OMYGOSH a houndstooth check CAR ! Brillant! That escape is brill… makes me wnat a new car :::SIGH:::
K (#9) Found On Road Dead…ha ha ha. Seriously, I am from Michigan, obviously I heart Ford! I have no choice. Glad you enjoyed the D!
Dad spent 32 years building Fords. we thank you.
I love the ford fiesta commercials
This smarts are very cute, but i still wouldn’t want one. Too dangerous!
late at night when WRH reads Bossy, WRH has trouble not referring to herself in the third person, and WRH needs to know the following:
what now Detroit? Still not clear.
Also, why was pee wee herman there?
Also, at first the Herringbone check car made me go, Yippeee!! Then, like the thought of a pink mini cooper, I went, but oh hellz to the no, like WRH wouldn’t be actually caught dead IN it.
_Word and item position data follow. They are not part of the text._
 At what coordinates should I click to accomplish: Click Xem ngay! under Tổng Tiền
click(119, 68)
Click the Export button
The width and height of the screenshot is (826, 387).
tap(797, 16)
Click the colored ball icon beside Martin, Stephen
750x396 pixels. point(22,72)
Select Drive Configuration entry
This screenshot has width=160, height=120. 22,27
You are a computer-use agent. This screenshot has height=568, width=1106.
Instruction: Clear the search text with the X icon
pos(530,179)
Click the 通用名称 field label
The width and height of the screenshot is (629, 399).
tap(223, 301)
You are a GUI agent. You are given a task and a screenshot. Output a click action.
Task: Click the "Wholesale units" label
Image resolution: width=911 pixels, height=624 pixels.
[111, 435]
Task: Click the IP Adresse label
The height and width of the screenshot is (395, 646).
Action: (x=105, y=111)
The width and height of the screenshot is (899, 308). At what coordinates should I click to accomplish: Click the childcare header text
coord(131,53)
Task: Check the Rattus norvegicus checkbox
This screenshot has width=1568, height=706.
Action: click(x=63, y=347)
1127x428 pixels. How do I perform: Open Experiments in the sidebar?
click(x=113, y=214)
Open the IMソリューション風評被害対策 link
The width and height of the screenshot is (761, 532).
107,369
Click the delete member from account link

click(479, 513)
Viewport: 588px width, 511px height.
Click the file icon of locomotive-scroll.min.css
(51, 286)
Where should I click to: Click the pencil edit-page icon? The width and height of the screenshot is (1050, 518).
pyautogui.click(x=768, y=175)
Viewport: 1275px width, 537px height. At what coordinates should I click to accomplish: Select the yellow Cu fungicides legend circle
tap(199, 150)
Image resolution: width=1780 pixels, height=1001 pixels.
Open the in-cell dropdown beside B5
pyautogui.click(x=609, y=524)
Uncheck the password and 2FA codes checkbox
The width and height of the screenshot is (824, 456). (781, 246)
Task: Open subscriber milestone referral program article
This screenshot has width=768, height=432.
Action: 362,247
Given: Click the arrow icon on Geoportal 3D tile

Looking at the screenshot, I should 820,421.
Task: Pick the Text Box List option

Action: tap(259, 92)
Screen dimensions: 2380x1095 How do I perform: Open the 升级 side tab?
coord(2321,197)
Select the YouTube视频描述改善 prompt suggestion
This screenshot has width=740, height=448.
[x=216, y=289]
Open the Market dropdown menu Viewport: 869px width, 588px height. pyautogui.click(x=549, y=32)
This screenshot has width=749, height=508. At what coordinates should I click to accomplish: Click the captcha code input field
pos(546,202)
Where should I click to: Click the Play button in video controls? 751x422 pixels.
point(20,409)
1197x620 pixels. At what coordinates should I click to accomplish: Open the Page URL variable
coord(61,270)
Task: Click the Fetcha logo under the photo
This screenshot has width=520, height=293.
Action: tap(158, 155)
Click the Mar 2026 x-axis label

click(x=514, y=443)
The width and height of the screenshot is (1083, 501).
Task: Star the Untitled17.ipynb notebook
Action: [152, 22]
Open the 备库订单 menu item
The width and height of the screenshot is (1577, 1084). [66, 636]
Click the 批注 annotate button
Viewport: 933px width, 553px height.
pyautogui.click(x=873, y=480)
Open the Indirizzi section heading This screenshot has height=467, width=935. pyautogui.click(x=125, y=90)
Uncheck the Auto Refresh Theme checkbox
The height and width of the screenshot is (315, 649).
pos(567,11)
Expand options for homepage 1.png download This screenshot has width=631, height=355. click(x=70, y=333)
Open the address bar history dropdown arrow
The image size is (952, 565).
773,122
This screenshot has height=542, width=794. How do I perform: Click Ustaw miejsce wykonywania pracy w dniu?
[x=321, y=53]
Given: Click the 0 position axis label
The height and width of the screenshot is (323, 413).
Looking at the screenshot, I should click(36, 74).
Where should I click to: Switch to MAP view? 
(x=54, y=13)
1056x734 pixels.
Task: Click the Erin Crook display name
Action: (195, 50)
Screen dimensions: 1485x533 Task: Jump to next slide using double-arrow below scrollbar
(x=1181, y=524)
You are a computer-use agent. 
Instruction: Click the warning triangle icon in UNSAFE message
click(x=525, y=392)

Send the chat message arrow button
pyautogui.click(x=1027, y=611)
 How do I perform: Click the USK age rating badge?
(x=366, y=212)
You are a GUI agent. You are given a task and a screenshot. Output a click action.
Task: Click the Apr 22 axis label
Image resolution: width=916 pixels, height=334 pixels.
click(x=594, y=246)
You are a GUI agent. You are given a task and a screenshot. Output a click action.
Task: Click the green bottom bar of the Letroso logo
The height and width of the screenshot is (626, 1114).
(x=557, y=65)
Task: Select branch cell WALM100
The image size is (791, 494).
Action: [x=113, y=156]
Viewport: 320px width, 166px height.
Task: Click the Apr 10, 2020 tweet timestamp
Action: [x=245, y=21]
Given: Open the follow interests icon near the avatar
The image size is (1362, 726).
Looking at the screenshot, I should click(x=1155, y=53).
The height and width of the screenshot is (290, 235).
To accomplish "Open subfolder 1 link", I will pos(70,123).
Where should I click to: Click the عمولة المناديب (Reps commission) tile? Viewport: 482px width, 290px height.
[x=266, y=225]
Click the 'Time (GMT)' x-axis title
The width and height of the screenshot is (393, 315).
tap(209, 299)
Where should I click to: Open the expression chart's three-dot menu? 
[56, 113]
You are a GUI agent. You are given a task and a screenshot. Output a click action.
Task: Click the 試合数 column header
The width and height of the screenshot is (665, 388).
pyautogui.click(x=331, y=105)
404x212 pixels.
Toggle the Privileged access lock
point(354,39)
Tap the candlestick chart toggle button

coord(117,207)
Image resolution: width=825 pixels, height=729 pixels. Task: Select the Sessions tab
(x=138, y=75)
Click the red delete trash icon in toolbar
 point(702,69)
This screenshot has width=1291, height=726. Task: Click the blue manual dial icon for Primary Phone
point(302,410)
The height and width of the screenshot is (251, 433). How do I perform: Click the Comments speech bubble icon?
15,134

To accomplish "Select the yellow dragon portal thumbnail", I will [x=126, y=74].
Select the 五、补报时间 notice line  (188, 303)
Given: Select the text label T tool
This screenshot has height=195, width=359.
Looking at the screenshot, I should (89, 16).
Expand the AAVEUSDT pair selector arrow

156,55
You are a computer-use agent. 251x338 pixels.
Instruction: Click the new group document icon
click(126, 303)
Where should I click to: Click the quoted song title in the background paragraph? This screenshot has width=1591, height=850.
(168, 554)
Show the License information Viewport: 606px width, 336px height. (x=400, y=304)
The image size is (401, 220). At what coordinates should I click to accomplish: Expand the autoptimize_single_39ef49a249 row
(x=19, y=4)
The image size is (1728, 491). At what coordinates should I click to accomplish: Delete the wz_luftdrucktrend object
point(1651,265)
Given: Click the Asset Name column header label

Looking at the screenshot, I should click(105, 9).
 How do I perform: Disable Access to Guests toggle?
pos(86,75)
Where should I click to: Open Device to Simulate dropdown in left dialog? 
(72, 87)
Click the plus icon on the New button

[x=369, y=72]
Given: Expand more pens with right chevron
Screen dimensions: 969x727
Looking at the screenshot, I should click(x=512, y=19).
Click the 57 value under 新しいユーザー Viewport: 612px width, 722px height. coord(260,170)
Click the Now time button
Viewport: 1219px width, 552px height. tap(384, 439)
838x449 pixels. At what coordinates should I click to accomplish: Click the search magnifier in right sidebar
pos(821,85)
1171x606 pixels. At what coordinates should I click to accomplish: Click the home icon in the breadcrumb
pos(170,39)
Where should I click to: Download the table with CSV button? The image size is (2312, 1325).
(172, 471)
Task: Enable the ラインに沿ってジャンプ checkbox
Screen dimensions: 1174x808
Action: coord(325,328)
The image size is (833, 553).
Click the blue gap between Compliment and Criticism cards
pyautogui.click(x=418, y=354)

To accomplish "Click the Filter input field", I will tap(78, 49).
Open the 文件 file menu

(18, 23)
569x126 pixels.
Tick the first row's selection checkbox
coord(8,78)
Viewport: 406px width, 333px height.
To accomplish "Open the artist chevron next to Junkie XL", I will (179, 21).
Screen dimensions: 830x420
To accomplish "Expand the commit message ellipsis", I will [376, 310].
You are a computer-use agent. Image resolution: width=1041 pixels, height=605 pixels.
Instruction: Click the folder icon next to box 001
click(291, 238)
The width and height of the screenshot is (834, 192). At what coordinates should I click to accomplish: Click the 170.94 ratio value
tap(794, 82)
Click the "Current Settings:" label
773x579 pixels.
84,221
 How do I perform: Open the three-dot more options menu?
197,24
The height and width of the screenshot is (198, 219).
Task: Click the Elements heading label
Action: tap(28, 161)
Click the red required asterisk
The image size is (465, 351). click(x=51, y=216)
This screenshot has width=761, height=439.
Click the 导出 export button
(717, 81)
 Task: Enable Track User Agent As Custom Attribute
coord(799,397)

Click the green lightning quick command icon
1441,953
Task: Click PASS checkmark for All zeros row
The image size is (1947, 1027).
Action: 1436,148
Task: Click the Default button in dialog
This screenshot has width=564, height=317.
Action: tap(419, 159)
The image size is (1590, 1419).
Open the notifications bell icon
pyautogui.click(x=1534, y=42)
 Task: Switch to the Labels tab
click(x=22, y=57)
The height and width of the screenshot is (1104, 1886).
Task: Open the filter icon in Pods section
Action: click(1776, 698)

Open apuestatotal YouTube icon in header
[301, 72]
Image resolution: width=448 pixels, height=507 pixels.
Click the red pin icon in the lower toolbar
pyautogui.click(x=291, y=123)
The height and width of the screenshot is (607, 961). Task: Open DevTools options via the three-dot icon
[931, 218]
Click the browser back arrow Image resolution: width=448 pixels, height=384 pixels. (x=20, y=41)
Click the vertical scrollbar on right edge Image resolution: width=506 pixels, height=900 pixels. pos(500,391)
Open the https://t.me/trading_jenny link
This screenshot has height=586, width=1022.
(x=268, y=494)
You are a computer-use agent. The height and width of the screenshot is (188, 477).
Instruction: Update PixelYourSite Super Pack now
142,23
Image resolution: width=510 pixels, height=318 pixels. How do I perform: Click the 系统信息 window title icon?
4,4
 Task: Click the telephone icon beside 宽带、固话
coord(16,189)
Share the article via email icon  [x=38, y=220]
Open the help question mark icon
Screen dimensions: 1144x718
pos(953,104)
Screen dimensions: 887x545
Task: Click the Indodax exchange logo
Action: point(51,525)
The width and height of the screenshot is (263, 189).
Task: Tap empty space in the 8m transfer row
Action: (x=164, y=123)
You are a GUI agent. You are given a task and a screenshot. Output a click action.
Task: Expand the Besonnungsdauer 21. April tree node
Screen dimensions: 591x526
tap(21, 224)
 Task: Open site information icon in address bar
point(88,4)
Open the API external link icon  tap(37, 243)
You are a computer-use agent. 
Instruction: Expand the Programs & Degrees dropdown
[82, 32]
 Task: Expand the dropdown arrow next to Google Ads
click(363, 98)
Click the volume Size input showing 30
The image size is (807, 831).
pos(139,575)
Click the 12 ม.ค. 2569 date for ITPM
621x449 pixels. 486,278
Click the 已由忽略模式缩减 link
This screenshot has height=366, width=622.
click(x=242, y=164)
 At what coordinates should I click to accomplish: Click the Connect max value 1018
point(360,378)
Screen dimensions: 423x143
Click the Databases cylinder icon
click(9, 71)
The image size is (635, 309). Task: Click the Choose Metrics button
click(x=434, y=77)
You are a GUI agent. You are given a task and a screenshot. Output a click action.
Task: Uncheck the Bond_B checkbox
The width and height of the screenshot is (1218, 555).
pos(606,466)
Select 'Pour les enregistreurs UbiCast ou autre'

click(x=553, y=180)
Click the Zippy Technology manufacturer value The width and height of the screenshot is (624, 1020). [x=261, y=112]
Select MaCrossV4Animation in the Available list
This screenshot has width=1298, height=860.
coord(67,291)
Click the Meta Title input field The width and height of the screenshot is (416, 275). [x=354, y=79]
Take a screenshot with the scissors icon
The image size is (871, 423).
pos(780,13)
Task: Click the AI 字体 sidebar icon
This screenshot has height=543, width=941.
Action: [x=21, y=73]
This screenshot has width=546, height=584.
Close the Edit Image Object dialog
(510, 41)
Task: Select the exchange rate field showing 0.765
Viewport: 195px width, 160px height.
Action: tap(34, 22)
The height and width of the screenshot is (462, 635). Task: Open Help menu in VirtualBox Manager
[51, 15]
She doesn’t think so anyway.
Maybe she would.
If there were snacks. Or maybe pee wee.
I would buy a Ford, but really only because super cute Mike Rowe is their spokesperson.
OOOOOO I may need that baby SUV.
Yo! Salt-n-Pepa go on tour next month!!!
1980s Ford Ranger stalled constantly for no reason we could find. Spent thousands on repairs. Come to find that it was an enginering defect Ford knew about and yet let us spend the money. At the trial in the class action suit, Ford CEO actually said with a straight face, “no, stalling on the freeway is not a safety hazard”.
1990s Ford Windstar, Dropped transmission at 17,500 miles. Dealer would not give free loaner for the week it took to fix it.
Hello Toyota Prius and Camry Hybrid.
We called them Ford Feshties in the Wesht of Ireland where you put a sh everywhere there’s an s. There a great little car.
Love, love, love the houndstooth smart car. I would like it. Please put it in a little box and mail to me, thanks:)
My first car was a Ford Pinto. People made fun of me, but it was actually a great little car.
That houndstooth Smart Car is adorable.
Yes the oxygen was getting thin for your council, so glad you posted so I didn’t lose my will to live.
I test drove the new Explorer today – love love love it. I’ll have to marry one of your Ford executives before I can have one.
Love this! So glad you had the experience and could share it… You make me want to look at (Harrison) Fords!
Great seeing you out in the Motor City! great write up on it all! I’m still processing from it – what a whirlwind!
Mmmmm Car show & Wine
Bossy, is that photo a photo of a man lifting a car on his shoulder? Have I got it wrong? Because if I haven’t that’s the most awesome photo from a car convention I’ve ever seen. He’s lifting an ENTIRE Ford C Max!
Oh. Unless it’s fixed to the wall and he’s just posing for a photo. Actually, yes, that seems far more likely… Never mind!
Treadmill BAD. Wine GOOD. Madonna BAD. Ford GOOD. Canceled flights BAD. BOSSY GOOD. That’s my takeaway. Nice post, BOSSY!